German VCs mobilise 15bn to rescue AI startups and close innovation gap with US and China
German venture capital coalition urges €15bn shift to AI and deep-tech startups as Berlin seeks to close the innovation gap with the US and China.
Twenty-four of Germany’s leading venture capital funds have formed a coalition to mobilise an additional €15bn for early-stage AI and deep-tech companies, warning that without the capital shift the country risks surrendering its industrial future. The initiative, launched on Monday under the banner of the German Venture and Growth Forum, coincides with the publication of the German Venture & Growth Playbook, a data-driven roadmap that identifies bottlenecks in late-stage funding and calls for institutional investors to reallocate capital toward high-growth startups.
The push comes as German policymakers and investors confront a widening innovation deficit.
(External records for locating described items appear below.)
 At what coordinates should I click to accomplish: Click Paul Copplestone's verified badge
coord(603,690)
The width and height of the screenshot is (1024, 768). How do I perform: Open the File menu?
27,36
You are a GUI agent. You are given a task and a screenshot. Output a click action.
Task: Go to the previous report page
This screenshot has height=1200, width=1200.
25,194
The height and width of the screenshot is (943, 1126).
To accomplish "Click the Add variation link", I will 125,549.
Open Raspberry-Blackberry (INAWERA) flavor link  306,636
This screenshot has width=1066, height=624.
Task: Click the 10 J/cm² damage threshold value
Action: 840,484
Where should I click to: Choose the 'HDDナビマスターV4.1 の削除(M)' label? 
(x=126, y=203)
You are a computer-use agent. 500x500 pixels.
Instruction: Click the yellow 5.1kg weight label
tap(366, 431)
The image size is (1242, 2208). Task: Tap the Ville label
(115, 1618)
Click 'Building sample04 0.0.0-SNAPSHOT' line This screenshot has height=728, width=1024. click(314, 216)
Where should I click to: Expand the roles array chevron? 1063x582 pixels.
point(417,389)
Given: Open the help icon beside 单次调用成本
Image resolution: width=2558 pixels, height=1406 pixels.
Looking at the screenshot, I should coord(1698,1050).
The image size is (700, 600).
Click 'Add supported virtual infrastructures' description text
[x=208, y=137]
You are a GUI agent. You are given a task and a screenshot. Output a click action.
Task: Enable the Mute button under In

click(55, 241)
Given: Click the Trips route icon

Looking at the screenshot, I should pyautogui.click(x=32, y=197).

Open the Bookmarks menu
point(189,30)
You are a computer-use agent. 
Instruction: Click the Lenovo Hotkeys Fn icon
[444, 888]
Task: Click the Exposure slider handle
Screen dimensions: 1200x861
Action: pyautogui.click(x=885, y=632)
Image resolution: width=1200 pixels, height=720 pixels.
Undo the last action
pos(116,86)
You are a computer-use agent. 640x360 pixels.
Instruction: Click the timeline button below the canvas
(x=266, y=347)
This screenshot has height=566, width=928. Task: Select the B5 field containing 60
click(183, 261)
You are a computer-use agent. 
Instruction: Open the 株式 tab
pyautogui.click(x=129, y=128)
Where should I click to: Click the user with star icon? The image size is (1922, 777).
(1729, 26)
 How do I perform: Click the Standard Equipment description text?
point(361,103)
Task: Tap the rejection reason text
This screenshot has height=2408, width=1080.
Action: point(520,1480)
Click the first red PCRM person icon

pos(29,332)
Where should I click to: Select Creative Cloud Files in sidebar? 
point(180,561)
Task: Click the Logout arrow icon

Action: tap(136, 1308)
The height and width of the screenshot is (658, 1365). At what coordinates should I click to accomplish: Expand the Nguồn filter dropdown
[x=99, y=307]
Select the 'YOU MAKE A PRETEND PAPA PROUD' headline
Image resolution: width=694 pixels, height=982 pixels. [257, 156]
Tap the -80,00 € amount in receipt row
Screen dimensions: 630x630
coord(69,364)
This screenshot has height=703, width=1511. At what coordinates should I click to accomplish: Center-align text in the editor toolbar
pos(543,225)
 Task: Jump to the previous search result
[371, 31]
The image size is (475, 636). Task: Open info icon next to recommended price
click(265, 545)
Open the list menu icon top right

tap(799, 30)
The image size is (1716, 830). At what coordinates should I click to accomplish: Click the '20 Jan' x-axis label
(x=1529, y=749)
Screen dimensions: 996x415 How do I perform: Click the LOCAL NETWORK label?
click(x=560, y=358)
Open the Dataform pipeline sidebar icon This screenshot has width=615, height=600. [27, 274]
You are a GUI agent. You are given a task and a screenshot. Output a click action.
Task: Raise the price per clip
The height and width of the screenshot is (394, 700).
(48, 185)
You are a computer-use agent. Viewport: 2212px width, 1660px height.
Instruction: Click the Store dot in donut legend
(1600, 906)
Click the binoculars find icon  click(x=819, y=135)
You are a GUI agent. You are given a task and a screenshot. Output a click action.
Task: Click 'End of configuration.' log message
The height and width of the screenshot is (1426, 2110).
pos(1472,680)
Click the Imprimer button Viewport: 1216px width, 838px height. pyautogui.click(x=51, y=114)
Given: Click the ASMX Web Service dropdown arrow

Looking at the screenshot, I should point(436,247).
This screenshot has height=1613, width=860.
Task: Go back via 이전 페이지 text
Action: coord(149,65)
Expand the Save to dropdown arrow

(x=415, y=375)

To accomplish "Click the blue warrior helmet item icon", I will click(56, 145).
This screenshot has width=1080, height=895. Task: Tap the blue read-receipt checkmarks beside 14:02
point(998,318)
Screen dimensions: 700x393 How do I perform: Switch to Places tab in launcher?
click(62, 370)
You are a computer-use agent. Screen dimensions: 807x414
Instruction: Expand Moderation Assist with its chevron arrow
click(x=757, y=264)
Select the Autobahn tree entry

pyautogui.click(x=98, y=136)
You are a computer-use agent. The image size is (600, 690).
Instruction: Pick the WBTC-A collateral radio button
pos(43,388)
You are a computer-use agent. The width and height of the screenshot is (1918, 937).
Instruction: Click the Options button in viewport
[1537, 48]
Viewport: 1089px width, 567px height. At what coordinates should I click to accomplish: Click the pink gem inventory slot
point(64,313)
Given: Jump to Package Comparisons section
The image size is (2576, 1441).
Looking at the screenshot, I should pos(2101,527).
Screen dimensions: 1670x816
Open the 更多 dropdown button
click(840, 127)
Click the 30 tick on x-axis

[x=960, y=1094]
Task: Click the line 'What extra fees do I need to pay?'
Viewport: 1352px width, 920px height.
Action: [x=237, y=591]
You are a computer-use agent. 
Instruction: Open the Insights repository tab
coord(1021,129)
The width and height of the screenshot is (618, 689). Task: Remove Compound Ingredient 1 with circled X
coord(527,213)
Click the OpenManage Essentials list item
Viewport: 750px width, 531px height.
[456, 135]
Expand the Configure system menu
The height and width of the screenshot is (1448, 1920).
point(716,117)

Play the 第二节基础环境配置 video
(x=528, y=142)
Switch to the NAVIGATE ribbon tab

On Friday, the Handelsblatt reported that German startups are haemorrhaging promising ventures because of insufficient follow-on capital, with bureaucratic hurdles and energy costs cited as the top risks by the Mittelstand in a separate survey . The new coalition, which includes firms such as Earlybird, HV Capital and Project A, argues that Germany’s pension funds, insurers and family offices must treat venture capital as a strategic asset class rather than a niche alternative.
The timing is critical. On the same day, London-based PhysicsX, a UK AI startup specialising in industrial simulation, closed a $300m round led by Temasek at a $2.4bn valuation, underscoring the scale of capital chasing AI opportunities outside Germany . Meanwhile, Barclays warned that the AI-led technology rally faces growing risk of a pause, adding pressure on European startups to demonstrate sustainable growth .
The coalition’s playbook, unveiled at the German Venture and Growth Forum in Berlin, highlights that Germany’s late-stage funding gap—estimated at €8bn annually—has forced promising AI and deep-tech firms to relocate headquarters or raise capital abroad. “We are not asking for subsidies; we are asking for the right to compete,” said one coalition member. The group plans to lobby the federal government to adjust regulatory frameworks and to launch a public-private co-investment vehicle targeting AI infrastructure.
Analysts caution that even €15bn may prove insufficient if bureaucratic inertia persists. The Mittelstand report released last week found that 70% of large German investors believe Shell’s energy transition strategy remains too slow, a parallel symptom of institutional risk aversion . Yet the coalition insists that data-driven aftercare—personalised support for scale-ups—can unlock higher returns and anchor startups in Germany.
With Brussels preparing the EU’s next seven-year budget and Berlin debating a sovereign AI fund, the coalition’s campaign marks the most concerted attempt yet to redirect institutional capital into the deep-tech pipeline that Germany’s industrial base depends on.